Ces vrais sujets que l'affaire DSK a évacués.....

Publié le par tutti 49

Ces vrais sujets que l’affaire DSK a évacués de l'actualité

Marie-Lys Lubrano et Hervé Nathan - Marianne | Samedi 9 Juillet 2011 à 05:01 Marianne2.fr a décidé de revisiter huit actualités éclipsés par le tsunami médiatique qu'a été l'affaire DSK.



Depuis le 14 mai, la France entière est suspendue à  l’affaire Dominique Strauss-Kahn. De stupéfaction en révélations et supputations, le feuilleton occupe médias et politiques, occultant les débats que les électeurs auront à trancher dans moins de dix mois. Marianne a donc recherché, dans l’actualité de ces deux derniers mois, ce qui aurait mérité d’être porté à votre attention. Voici les débats dont vous avez été privés. Pourquoi ? Certains accuseront les médias d'en faire des tonnes sur l'affaire DSK. De leur côté, les responsables de journaux se disent« DSK fait vendre, alors il faut en parler ». Bon. Mais pourquoi DSK fait vendre ? Parce qu’il est un personnage politique important, longtemps pressenti pour faire la course en tête dans les primaires socialistes et que ces primaires décideront de l’identité du principal challenger de Nicolas Sarkozy lors de la présidentielle. Sauf que… Quand les déboires d’un ex futur candidat font passer à  la trappe les débats liés à la présidentielle, on se dit qu’il est temps de faire le point sur les grandes questions, auxquelles les partis se sont dispensés de répondre « grâce » à cette actualité.

Nucléaire, les autres sortent. Et nous, on fait quoi (à part virer Lauvergeon) ?
Qui s’est rendu compte en France que le sujet d’actualité le plus brûlant devrait être le nucléaire civil ? Entre le 14 mai et le 7 juillet, les annonces se sont multipliées.
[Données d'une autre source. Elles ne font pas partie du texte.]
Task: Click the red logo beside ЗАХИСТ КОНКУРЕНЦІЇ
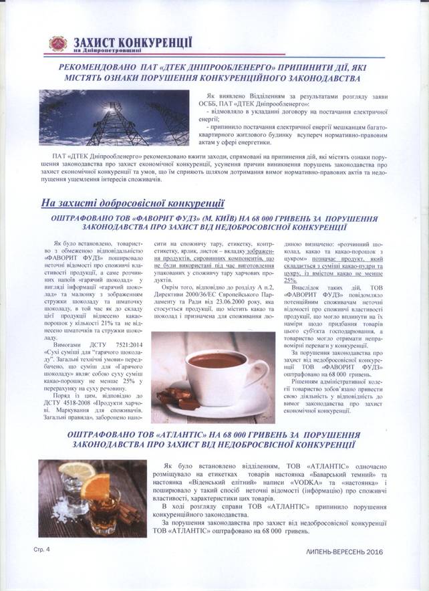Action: point(58,43)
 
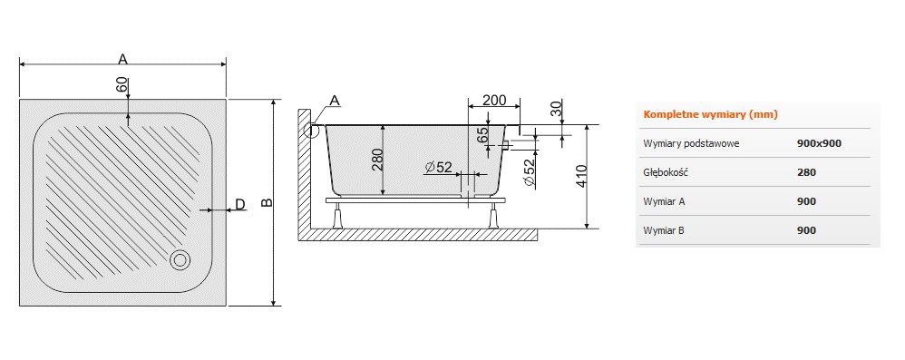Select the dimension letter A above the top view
point(122,58)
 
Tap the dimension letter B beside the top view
point(266,202)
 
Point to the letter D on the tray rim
point(240,204)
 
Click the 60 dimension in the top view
point(122,85)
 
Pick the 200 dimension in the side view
point(494,100)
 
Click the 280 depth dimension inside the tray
point(377,160)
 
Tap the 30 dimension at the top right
point(556,109)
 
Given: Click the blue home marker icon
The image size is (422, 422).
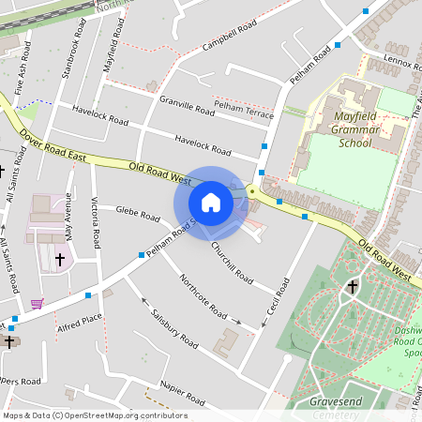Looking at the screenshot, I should pyautogui.click(x=211, y=202).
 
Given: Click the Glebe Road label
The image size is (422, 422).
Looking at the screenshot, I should pyautogui.click(x=138, y=215).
Le 24 mai, le groupe industriel le plus puissant en Europe - le groupe Siemens - annonce qu’il stoppe ses activités dans ce secteur. Le 26, la Suisse décide d’arrêter ses réacteurs d’ici à 2034; le 29 c’est le tour de l’Allemagne (d’ici à 2022), le 8 juin, le premier ministre japonais admet que son gouvernement a minimisé l’ampleur du désastre de Fukushima Daïchi….
Et le 4 juillet, l’Autorité de sûreté nucléaire donne un avis favorable à la poursuite de l’exploitation du réacteur numéro 1 à Fessenheim. On aurait pu s’attendre à une véritable polémique sur la question dans un pays qui tire 75% de sa production électrique de l’atome, et dont l’opinion publique, selon un sondage paru le 5 juin dans le JDD, est désormais favorable à plus de 70% à l’arrêt des centrales. Ce débat est d’autant plus indispensable que chaque famille politique est divisée. Au PS, Martine Aubry est pour la sortie, Hollande contre. Au Front de gauche, les communistes sont contre, mais le Parti de gauche et Jean-Luc Melanchon (le candidat commun) sont pour. A droite, les UMP historiques soutiennent le nucléaire, mais NKM préconise une réduction considérable de la part du nucléaire (comme Hollande)….  Pendant ce mois et demi de confusion, le seul acte du gouvernement fut, le 17 juin, de virer Anne Lauvergeon de la direction d’Areva. La seule française à sortir du nucléaire. Un peu court, non ?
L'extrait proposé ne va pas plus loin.